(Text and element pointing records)
* Start *

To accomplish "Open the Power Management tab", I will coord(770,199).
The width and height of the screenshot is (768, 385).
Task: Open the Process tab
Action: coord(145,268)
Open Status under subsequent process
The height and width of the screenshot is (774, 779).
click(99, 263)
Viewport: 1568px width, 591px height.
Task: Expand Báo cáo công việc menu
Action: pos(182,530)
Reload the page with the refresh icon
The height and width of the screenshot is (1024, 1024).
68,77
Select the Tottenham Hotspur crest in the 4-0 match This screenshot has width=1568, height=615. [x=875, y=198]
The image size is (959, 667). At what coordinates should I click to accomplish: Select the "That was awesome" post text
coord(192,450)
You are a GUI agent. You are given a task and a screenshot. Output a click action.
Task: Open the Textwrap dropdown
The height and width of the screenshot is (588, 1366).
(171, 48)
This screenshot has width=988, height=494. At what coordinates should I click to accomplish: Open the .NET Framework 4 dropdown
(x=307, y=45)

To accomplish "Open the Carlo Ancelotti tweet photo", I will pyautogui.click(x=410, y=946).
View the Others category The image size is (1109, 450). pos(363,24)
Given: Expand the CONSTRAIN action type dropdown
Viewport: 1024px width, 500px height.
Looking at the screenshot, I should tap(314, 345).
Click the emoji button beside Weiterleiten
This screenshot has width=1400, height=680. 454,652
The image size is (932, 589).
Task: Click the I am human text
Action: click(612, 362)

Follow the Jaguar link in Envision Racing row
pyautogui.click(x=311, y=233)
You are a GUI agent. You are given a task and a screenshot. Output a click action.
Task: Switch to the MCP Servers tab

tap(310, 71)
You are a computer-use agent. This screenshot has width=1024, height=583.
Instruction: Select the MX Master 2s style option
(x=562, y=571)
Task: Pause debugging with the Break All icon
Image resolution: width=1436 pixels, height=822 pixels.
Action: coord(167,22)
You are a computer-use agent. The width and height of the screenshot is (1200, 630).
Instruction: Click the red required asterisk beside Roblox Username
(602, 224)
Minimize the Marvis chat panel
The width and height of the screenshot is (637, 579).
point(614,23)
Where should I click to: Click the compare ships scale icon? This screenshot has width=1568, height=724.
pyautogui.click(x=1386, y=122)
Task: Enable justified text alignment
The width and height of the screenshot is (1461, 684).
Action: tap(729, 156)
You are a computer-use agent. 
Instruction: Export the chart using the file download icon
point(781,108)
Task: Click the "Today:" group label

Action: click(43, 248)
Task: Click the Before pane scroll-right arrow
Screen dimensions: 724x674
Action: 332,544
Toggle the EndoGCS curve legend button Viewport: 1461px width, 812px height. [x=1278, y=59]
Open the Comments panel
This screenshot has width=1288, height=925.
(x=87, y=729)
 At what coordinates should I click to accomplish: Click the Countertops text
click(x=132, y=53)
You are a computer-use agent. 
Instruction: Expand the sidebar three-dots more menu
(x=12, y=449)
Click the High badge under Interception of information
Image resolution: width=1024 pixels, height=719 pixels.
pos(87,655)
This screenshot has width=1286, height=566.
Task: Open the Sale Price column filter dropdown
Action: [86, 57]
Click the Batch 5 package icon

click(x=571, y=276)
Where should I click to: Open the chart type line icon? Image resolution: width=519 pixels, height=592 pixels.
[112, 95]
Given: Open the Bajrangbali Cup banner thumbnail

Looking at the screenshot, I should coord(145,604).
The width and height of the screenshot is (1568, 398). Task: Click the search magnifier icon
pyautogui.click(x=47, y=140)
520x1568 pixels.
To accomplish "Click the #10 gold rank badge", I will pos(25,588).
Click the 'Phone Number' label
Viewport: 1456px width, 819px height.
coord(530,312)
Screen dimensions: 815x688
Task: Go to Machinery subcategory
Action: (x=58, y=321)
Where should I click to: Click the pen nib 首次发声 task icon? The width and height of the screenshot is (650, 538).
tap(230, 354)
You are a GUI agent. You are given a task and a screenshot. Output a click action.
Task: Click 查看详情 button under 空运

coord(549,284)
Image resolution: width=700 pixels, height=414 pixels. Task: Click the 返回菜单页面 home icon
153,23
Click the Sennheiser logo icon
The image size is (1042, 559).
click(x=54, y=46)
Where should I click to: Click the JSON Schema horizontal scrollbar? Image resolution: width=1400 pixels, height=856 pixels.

* End *

| OBJECTIVE |
Retype the records word for word from the start through the line containing "Looking at the screenshot, I should tap(314, 345).", inclusive.

| COMPLETE ANSWER |
To accomplish "Open the Power Management tab", I will coord(770,199).
The width and height of the screenshot is (768, 385).
Task: Open the Process tab
Action: coord(145,268)
Open Status under subsequent process
The height and width of the screenshot is (774, 779).
click(99, 263)
Viewport: 1568px width, 591px height.
Task: Expand Báo cáo công việc menu
Action: pos(182,530)
Reload the page with the refresh icon
The height and width of the screenshot is (1024, 1024).
68,77
Select the Tottenham Hotspur crest in the 4-0 match This screenshot has width=1568, height=615. [x=875, y=198]
The image size is (959, 667). At what coordinates should I click to accomplish: Select the "That was awesome" post text
coord(192,450)
You are a GUI agent. You are given a task and a screenshot. Output a click action.
Task: Open the Textwrap dropdown
The height and width of the screenshot is (588, 1366).
(171, 48)
This screenshot has width=988, height=494. At what coordinates should I click to accomplish: Open the .NET Framework 4 dropdown
(x=307, y=45)

To accomplish "Open the Carlo Ancelotti tweet photo", I will pyautogui.click(x=410, y=946).
View the Others category The image size is (1109, 450). pos(363,24)
Given: Expand the CONSTRAIN action type dropdown
Viewport: 1024px width, 500px height.
Looking at the screenshot, I should tap(314, 345).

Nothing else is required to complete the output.